La pregunta que me atrapa es cuántas probabilidades hay de que eso pueda volver a suceder. Es decir, en qué medida el trabajo conforma hoy nuestra identidad, y cómo los conceptos de vocación, éxito o realización personal nos influyen.
Por una parte es lógico que quiera convertir aquello me gusta en un trabajo: es una forma inteligente de subsistir en el sistema capitalista. Pero al convertir aquello que más me llena una labor diaria, ¿qué queda fuera de ella?
¿Puede el trabajo llegar a colonizar nuestra vida, puesto que resulta ineludible avanzar en un área que tanto nos llena? O dicho de otro modo, ¿hasta qué punto está permitido el fracaso, o ser mediocres, si lo que está en juego es aquello que llaman nuestra “esencia personal”?
Hace tiempo una niña me preguntó cuáles eran mis actividades extraescolares. No recuerdo qué chorrada le contesté: la cuestión es que ahora la pregunta de esa niña me parece fundamental, porque parte de unos supuestos difícilmente trasladables a la vida adulta.
El colegio es un espacio restringido y estandarizado al que todos los niños se ven obligados a asistir. Es un trabajo ante el que no tienen posibilidad de elección ni rescisión, pues forma parte de un contrato social.
Por el contrario, muchos trabajadores actuales conciben la oficina, taller, redacción o coworking como un espacio en el que afilar su porvenir, en el que pulirse. Creo que es por eso que muchos obreros de las industrias creativas están confundidos: tienen deseo de escapar, de prenderle fuego a sus propios sueños, pero intuyen que no podrían soportar el calor que estos podrían desprender.
Semanas después del fallecimiento de Pere, le doy vueltas a la pregunta que me dejó debajo de la lengua: ¿qué soy más allá de mi vida profesional?
Fantaseo con un mundo en el que los androides se ocuparan de todas las tareas productivas, en el que los humanos nos dedicaríamos esencialmente a tres actividades: seríamos artistas, deportistas y coleccionistas.
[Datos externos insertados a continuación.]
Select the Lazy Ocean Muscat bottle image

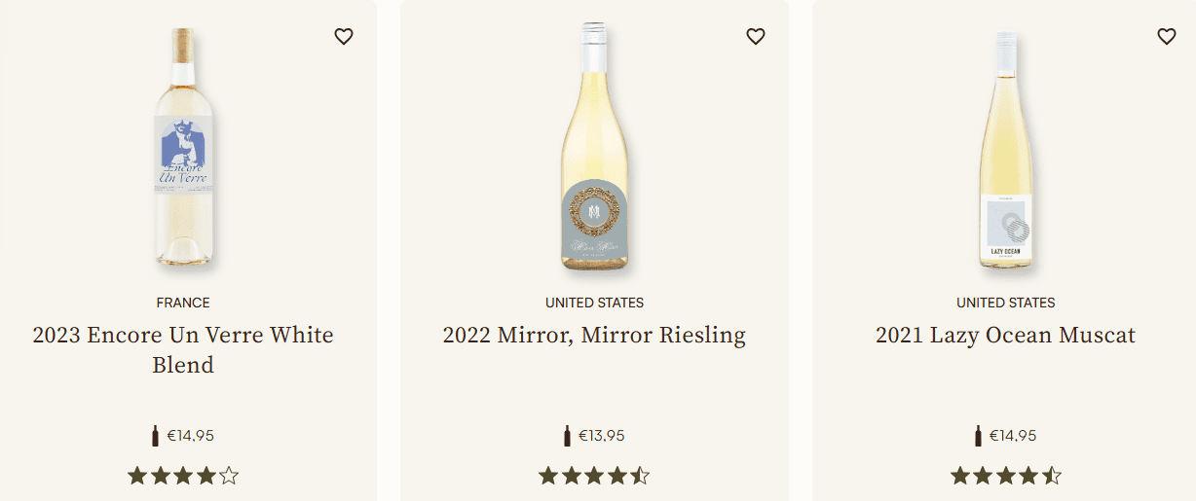pos(1006,151)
En ese horizonte futurible, los trabajos volverían a ser lo que eran cuando éramos niños, meros disfraces o juegos de rol. Y la inversa: la ficción podría llegar a identificarnos con fidelidad ante los demás. Pere me permite imaginarlo, puesto que sus cenizas descansan hoy dentro de una Bola de Dragón, al pie de un limonero.